Wine compatibility and performance on FreeBSD 7

Russell Jackson raj at csub.edu
Fri Dec 14 06:47:37 PST 2007


Chuck Robey wrote:
> Marc Spitzer wrote:
>> On Dec 12, 2007 11:35 PM, Tom Wickline <twickline at gmail.com> wrote:
>>> On Dec 12, 2007 10:30 PM, Marc Spitzer <mspitzer at gmail.com> wrote:
>>>> One of the interesting things about socialism, in all in many evil
>>>> forms(including gnu/fsf), is that they simply must lie about their
>>>> program or no one of average intelligence would be stupid enough to
>>>> sign up for it.  It just goes to show you that without G_d religion
>>>> gets much much worse.
>>>>
>>>> marc
>>>>
>>> That one gave me a chuckle :D
>>>
>>> Your just pissed because GPL makes people give back there changes! And
>>> from the way it looks you and a couple others
>>> here are mad because you cant go use others work and not have to
>>> contribute. You want the freedom to rob, steal pillage others
>>> hard work for your own good... And now you call this socialism because
>>> you cant do it?
>>>
> 
> This sort of idea is entirely common among the folks who push GPL.  They 
> assign their encumbrances to their licenses, THEN they claim (just to 
> take the attention off the fact that their license, alone, has those 
> encumbrances) that are "mad because you cant go use others work" (that's 
> your quote, sir, look above if you disagree).  The BSD license, in fact,

Seems like you left off the more important part of the quote, "... and not have to
contribute." That is to say that you're free to do what you will with the code as long as
you redistribute your changes. It's a simple requirement. Tat for tat.

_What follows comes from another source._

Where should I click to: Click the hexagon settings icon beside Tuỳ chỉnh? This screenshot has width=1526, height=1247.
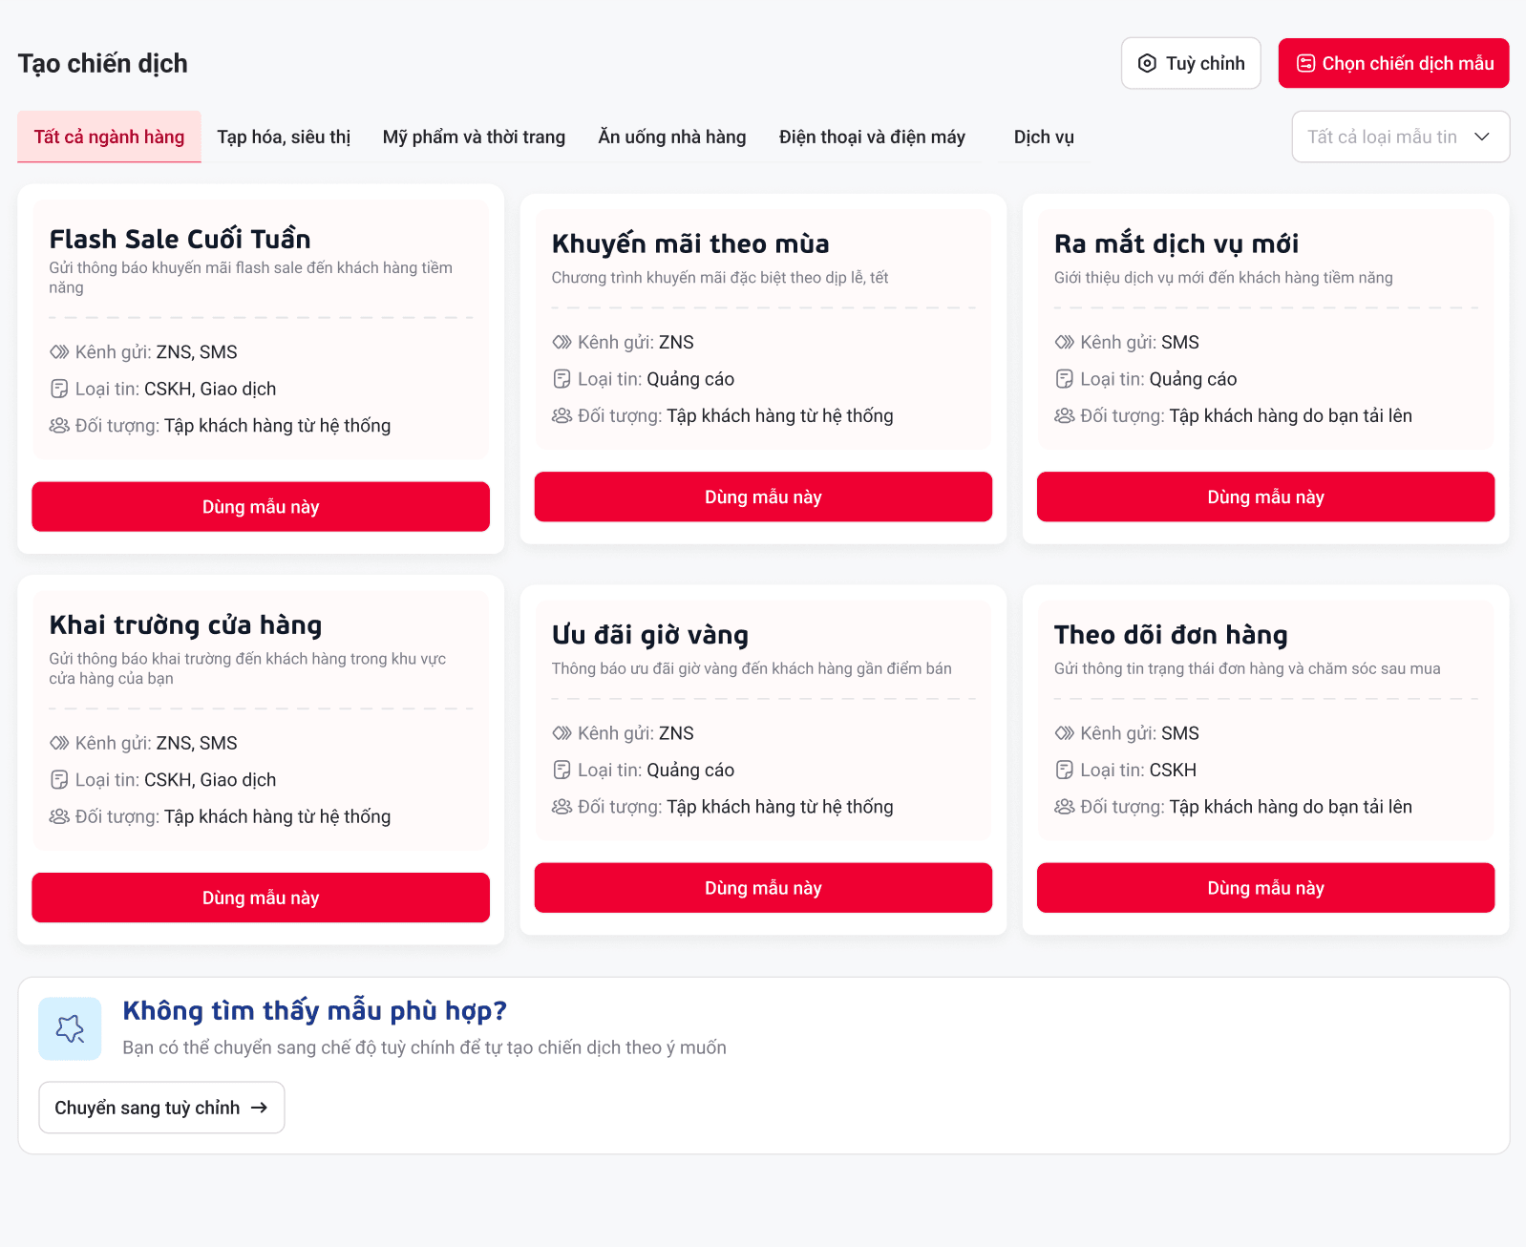1147,64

Stallman believes, rightly, that the freedom of the user is ultimately preserved through
the freedom of the code; hence, there are restrictions on redistribution in order to
guarantee the former. His writings are quite clear on this point. Nobody is lying; you are
just willfully refusing to understand.

> DOES allow any user to use the code in any damn way they please, all it 
> means is that folks lose the ability to force anyone else to also public 
> their work.  That's the reason that a huge portion of the commercial 
> world is actually direclty violating the GPL, and just relying on the 
> fact that no one has the dollars to go after them (thank god).  BSD 
> licensed code allows anyone, anywhere, to do whatever they like with 
> their work, unlike GPL, which is as directly communist/socialist as the 
> definition allows.
> 
> The GPLeres always shift attention away from that fact.  Just like you 
> did above.  What about the fact that the BSD license is about 15 lines 
> long, while the GPL license is one of the most evilly legalistically 
> worded documents I;'ve ever seen ... worst that the worst emplyment 
> document I have ever been asked to sign.  Of course, you're just going 
> to ignore that.
> 
>> No I am not, the gpl is a thing and I save my spleen for people.   The
>> thing that pisses me off is that the FSF and their minions
>> deliberately and knowingly lie about what the terms and conditions are
>> on the license they falsely call free.  Face it when you redefine
>> common words in the English language to mean something that is found
>> in no dictionary or daily use and in point of fact contradicts at
>> least one of the main uses of the word, ie meaning with out cost or
>> encumbrance, you are willingly lieing through your fucking teeth and
>> you know it.
>>
>> I am not compelled to do do anything as I avoid the entire family of
>> gnu licenses except as an end user, so they get nothing and I can
>> still use their software <hahaha>
>>
>> umm this is s freebsd list and freebsd has done quite well by having
>> faith in the inherent decency of people in general, netgraph and BASM
>> come to mind.  Further  more oh yea of little history unix, and linux,
>> would not have grown to the degree it did if the berkley code was
>> gpled, OS/Kernel features were competitive advantage back then,
>> because I could not keep the code closed and it would have conflicted
>> with ATT's license as well.
>>
>>> hahahaha.... What a crock of shit!
>> stop projecting.
>>
>> marc
>>
>>> Tom
>>>
>>
>>
> 

-- 
Russell A. Jackson <raj at csub.edu>
Network Analyst
California State University, Bakersfield

OPTIMIST:
	Someone who goes down to the marriage
	bureau to see if his license has expired.